The problem with ‘the bomber will always get through’ doctrine was its obvious corollary: air defence was ultimately futile. Before the second world war, the RAF therefore gave low priority to the air defence of Great Britain; Fighter Command was only formed in 1936. Fortunately, and almost by default, the job of creating Fighter Command was given to Air Marshal Hugh Dowding, one of the few senior officers in the RAF (in public at least) to be intellectually unconvinced by the bomber doctrine, and even more convinced that the maintenance of air superiority over the home base would be one of the essential strategic principles in a war with Germany. Dowding proved indefatigable in the cause, the Luftwaffe by no means his trickiest opponents. He saw, early, the potential of radar, drove its development hard and deployed it ‘belt and braces’ with the Royal Observer Corps to provide effective warning, together with an information-handling structure — ‘filtering’ — which enabled him to husband his precious fighter resources, ‘scrambling’ squadrons just in time through his group and sector controllers, the delegated command organisation by which he fought the air battle. Churchill recognised his singular quality, and when during the BEF’s calamitous retreat to Dunkirk the PM demanded that more and more fighters be sent to France, and Dowding opposed him, the PM gave way. The story of the summer of 1940 is well known. The Battle of Britain was won, however, not just by the skill and courage of ‘the few’ but by Dowding’s foresight and determination. Victory in that contest, he might reasonably have expected, would in time elevate him to the rank of Marshal of the Royal Air Force, and further employment. Indeed, he had been told, when appointed Air-Officer Commandingin-Chief Fighter Command, that subsequently he would be made Chief of the Air Staff.
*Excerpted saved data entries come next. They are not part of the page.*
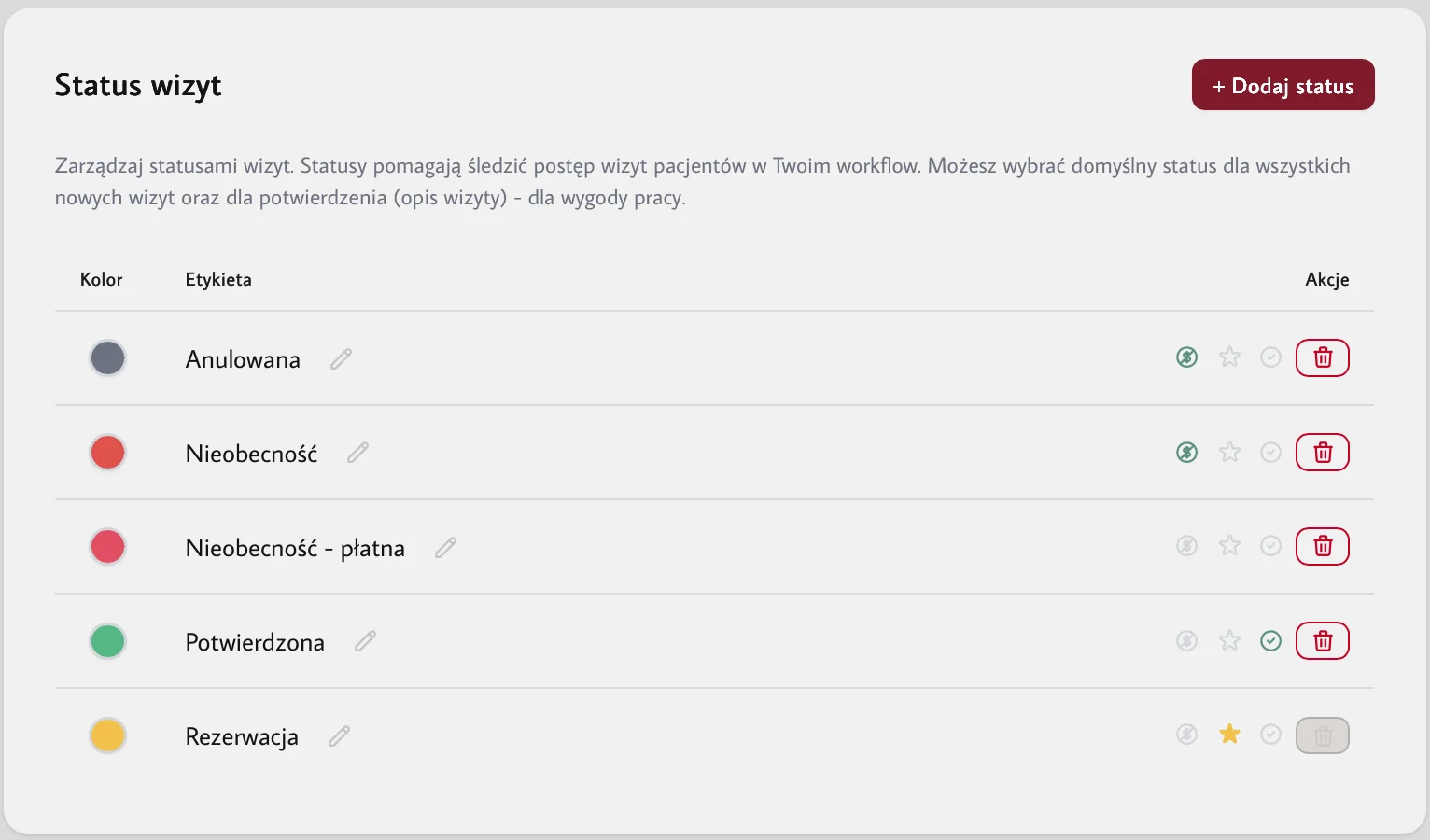Click the pencil edit icon next to Anulowana
Viewport: 1430px width, 840px height.
[x=342, y=359]
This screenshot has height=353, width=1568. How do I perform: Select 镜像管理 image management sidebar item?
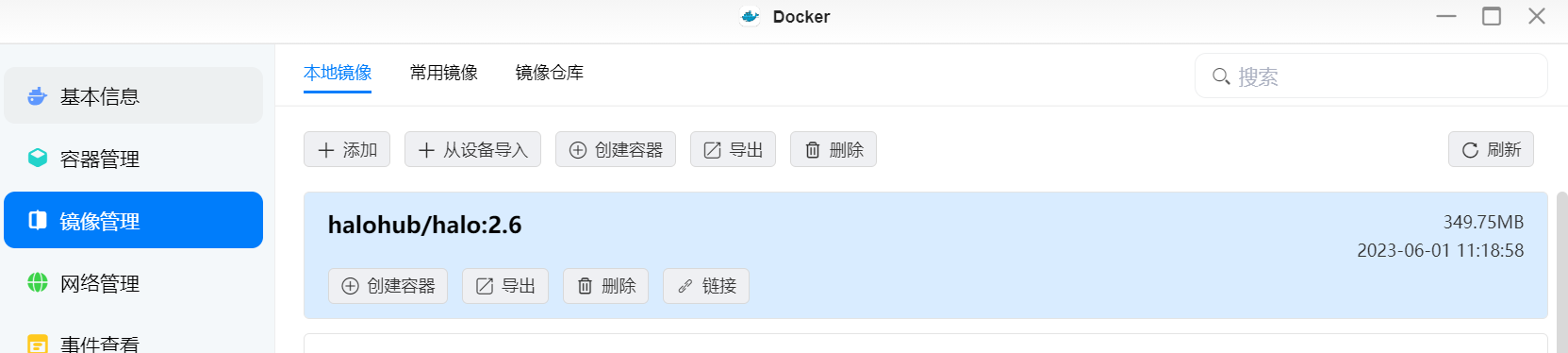pos(133,220)
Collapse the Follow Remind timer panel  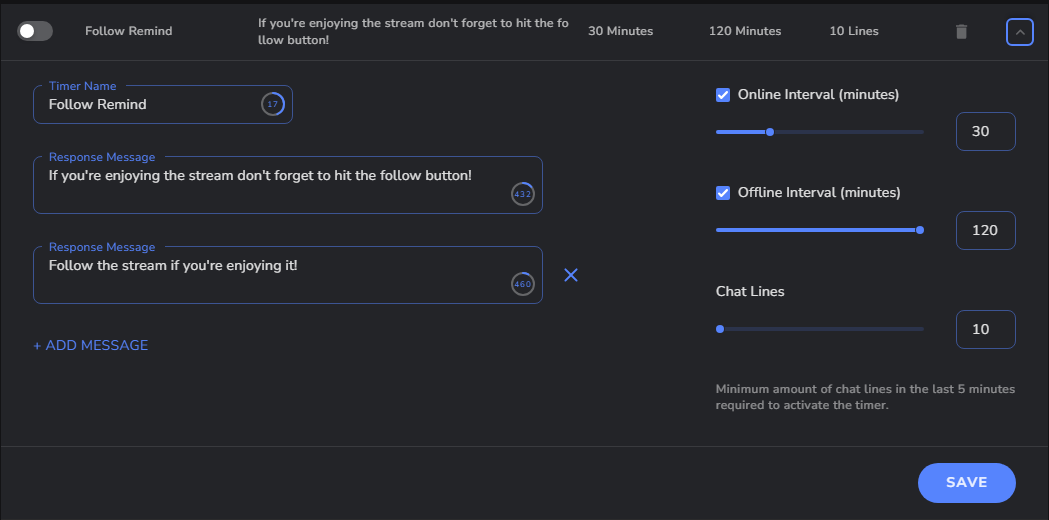tap(1020, 31)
The trouble was that Dowding was not a bomber man. Making him CAS would put to nought so much that the RAF cherished. Further, in his drive to get Fighter Command into shape he had rubbed up many senior officers in the Air Ministry, and they feared for their future. The denigration of Hugh ‘Stuffy’ Dowding therefore became both a doctrinal and personal imperative for many in the upper echelons of the RAF, not least of whom was Sholto Douglas, the vice CAS.

The tactics were dirty and unbecoming, and are examined in painstaking detail in Professor Dixon’s book, subtitled ‘The Achievements of Air Chief Marshal Dowding and the Scandal of his Dismissal from Office’. The author is a former Fighter Command pilot, and his book deserves a wider audience, for all its editorial untidiness and minimalist index (the admirable Woodfield publishers are a small, private concern). Great RAF names such as Trenchard, Sholto Douglas, LeighMallory and even Douglas Bader emerge badly from the story, as do the politicians, notably the Air Minister Archibald Sinclair, the Minister of Information Brendan Bracken, and, ultimately, Beaverbrook, Minister of Aircraft Production and Dowding’s closest supporter during the Battle of Britain itself. What stands out clearly is the danger when politicians lose control of the key elements of defence policy, as Sinclair did of the Air Ministry, of its doctrine and senior appointments. In the end, Dowding, the one air marshal who proved himself in both the planning and execution of a vital campaign, was manoeuvred out of uniform by a cabal of doctrinaire and self-serving senior officers, and by political whispering of the worst kind. The one man who might have saved him, Churchill, in an uncharacteristic lapse of focus and will, gave in to the counsels of dismissal.

Had Dowding been made CAS in 1941 instead of the safe ‘bomber’ man, Portal, the course of the war would have been different. For one thing it would have been less costly in aircrew. One of the difficulties in rehabilitating Dowding’s record in command, however, is that it inevitably questions the doctrine of warwinning airpower, and therefore questions the rationale for the separate existence of the RAF. And that, of course, undermines the case today for the magnificent Eurofighter.